● What to do:
Starting at the line that holds "You are a GUI", restate every line word for word up to and including the last one in the listing below, and omit all pictures.

BEGIN Supplied material

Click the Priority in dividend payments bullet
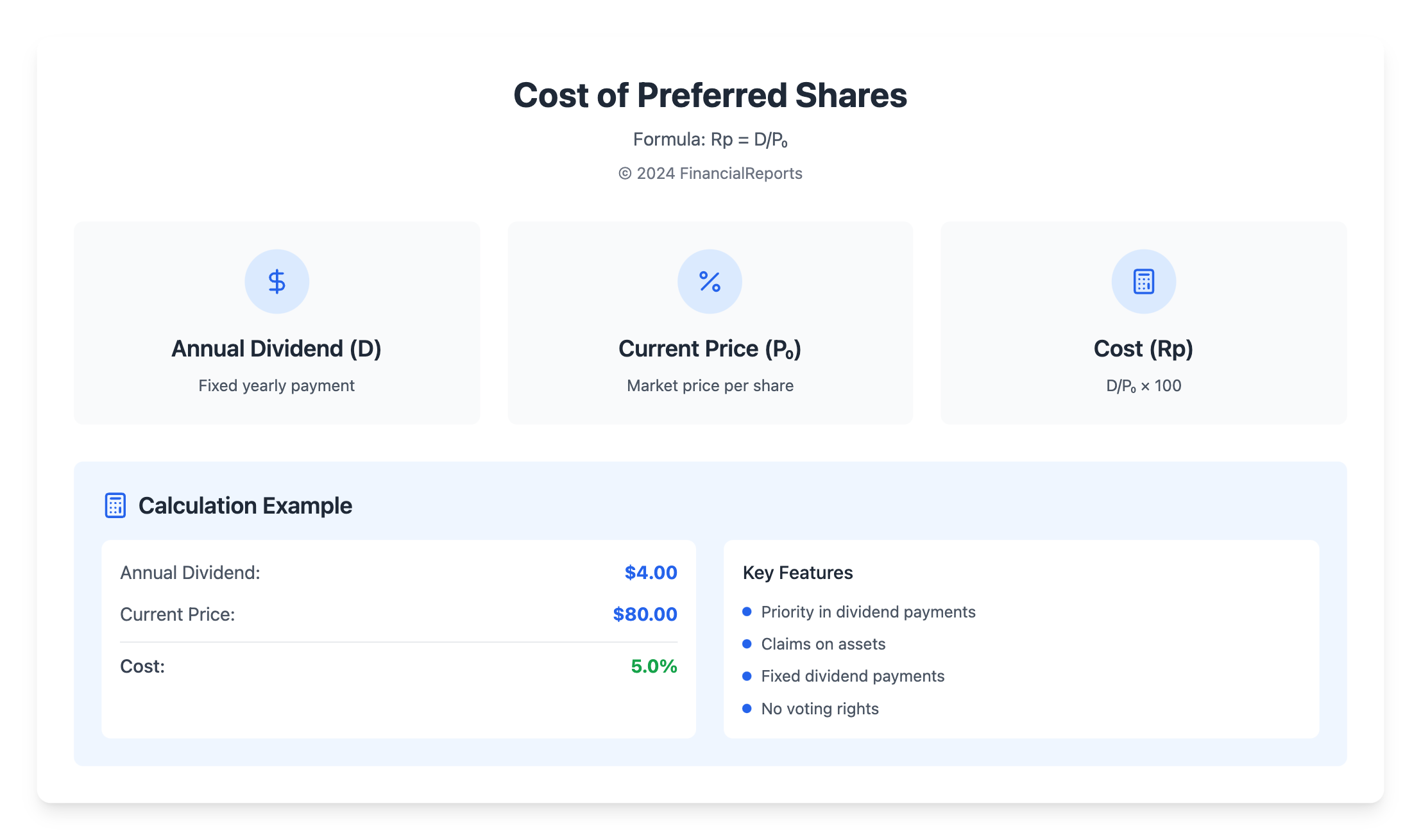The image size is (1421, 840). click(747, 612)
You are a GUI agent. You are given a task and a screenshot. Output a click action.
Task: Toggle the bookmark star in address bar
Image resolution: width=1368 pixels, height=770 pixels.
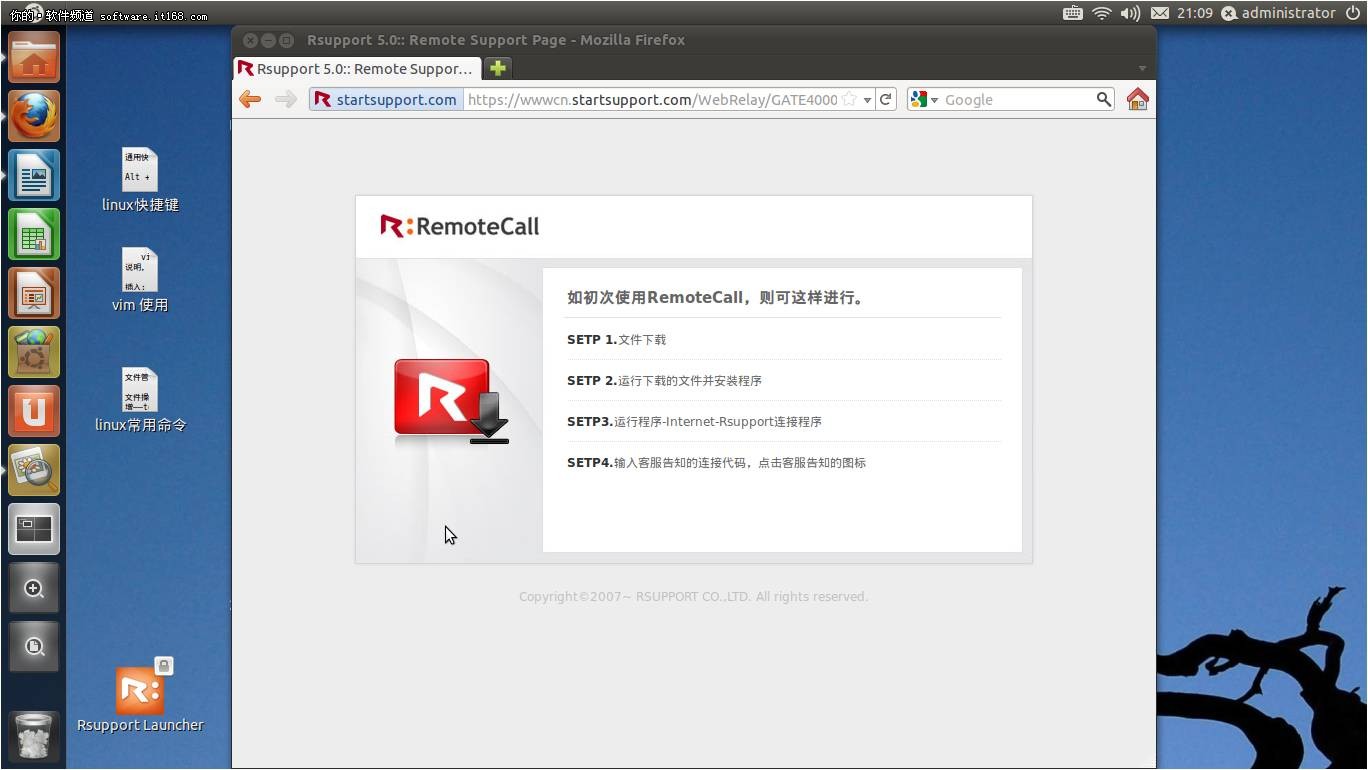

END Supplied material

● Written answer:
You are a GUI agent. You are given a task and a screenshot. Output a click action.
Task: Toggle the bookmark star in address bar
Image resolution: width=1368 pixels, height=770 pixels.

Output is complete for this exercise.